Start of SUPPLIED DATA
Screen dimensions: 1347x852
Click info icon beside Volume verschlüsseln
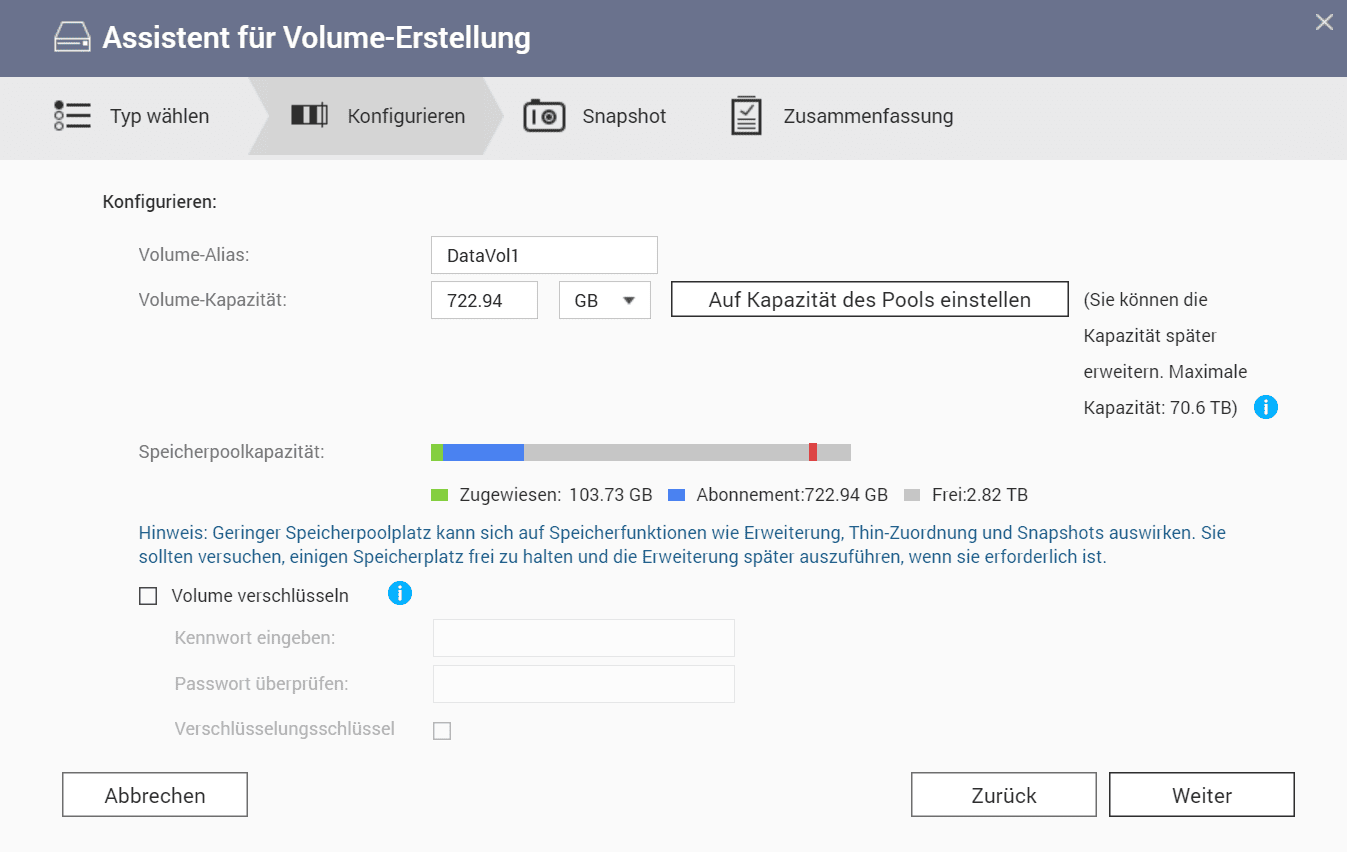(399, 594)
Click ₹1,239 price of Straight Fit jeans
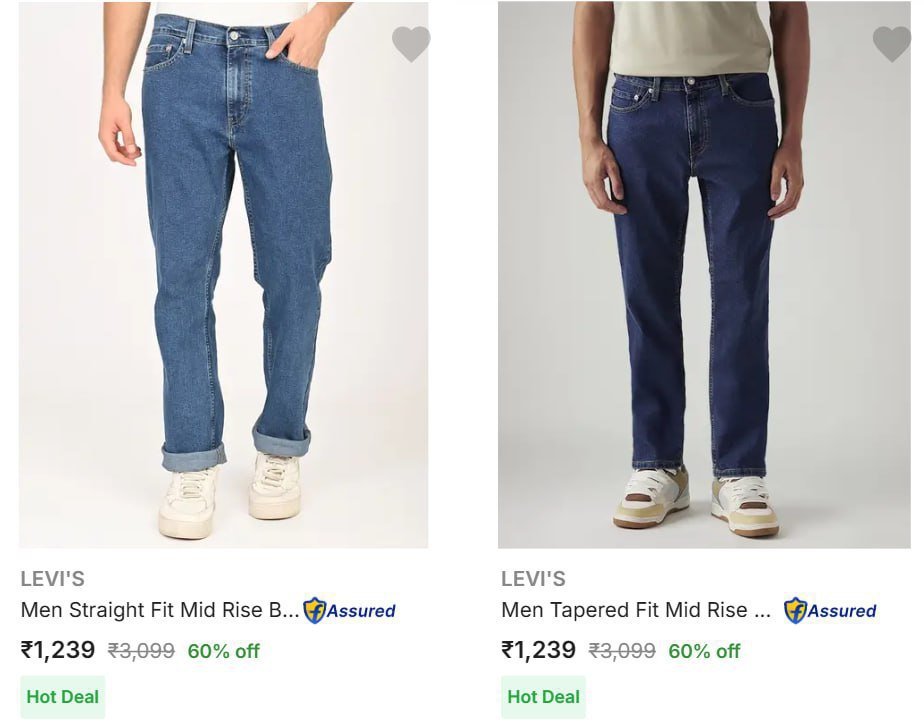This screenshot has width=924, height=728. click(58, 650)
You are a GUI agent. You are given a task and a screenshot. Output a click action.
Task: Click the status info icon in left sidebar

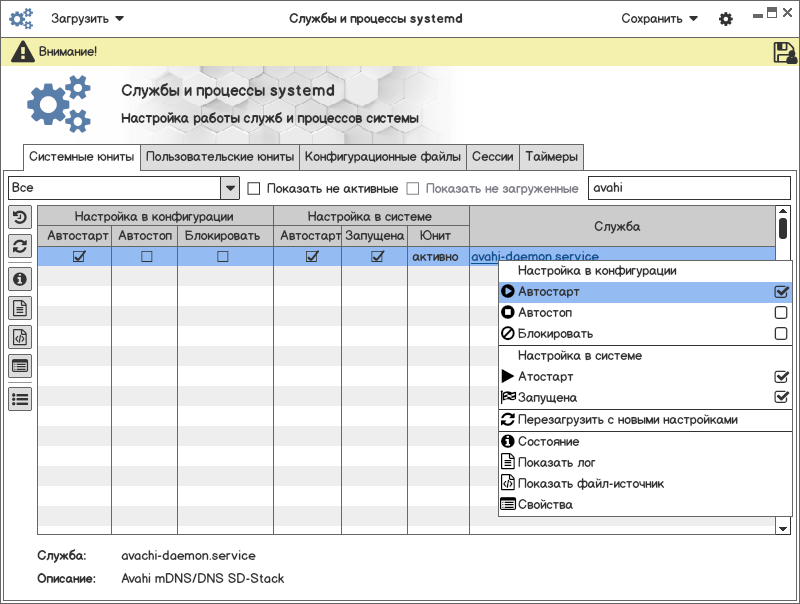pos(20,278)
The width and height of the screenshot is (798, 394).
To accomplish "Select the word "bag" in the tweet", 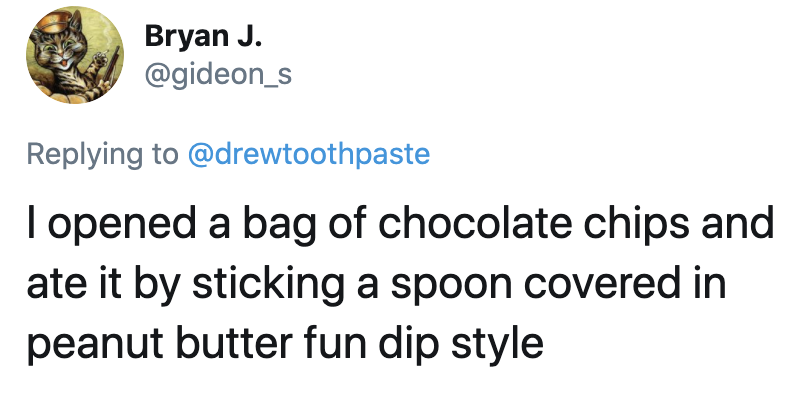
End of SUPPLIED DATA
→ **WHAT THE EXERCISE ASKS**: Copy out every entry above word for word; omit the images.

→ **YOUR RESPONSE**:
Screen dimensions: 1347x852
Click info icon beside Volume verschlüsseln
(399, 594)
Click ₹1,239 price of Straight Fit jeans
This screenshot has width=924, height=728. click(58, 650)
You are a GUI agent. You are given a task and a screenshot. Output a click action.
Task: Click the status info icon in left sidebar

pos(20,278)
The width and height of the screenshot is (798, 394).
To accomplish "Select the word "bag" in the tweet", 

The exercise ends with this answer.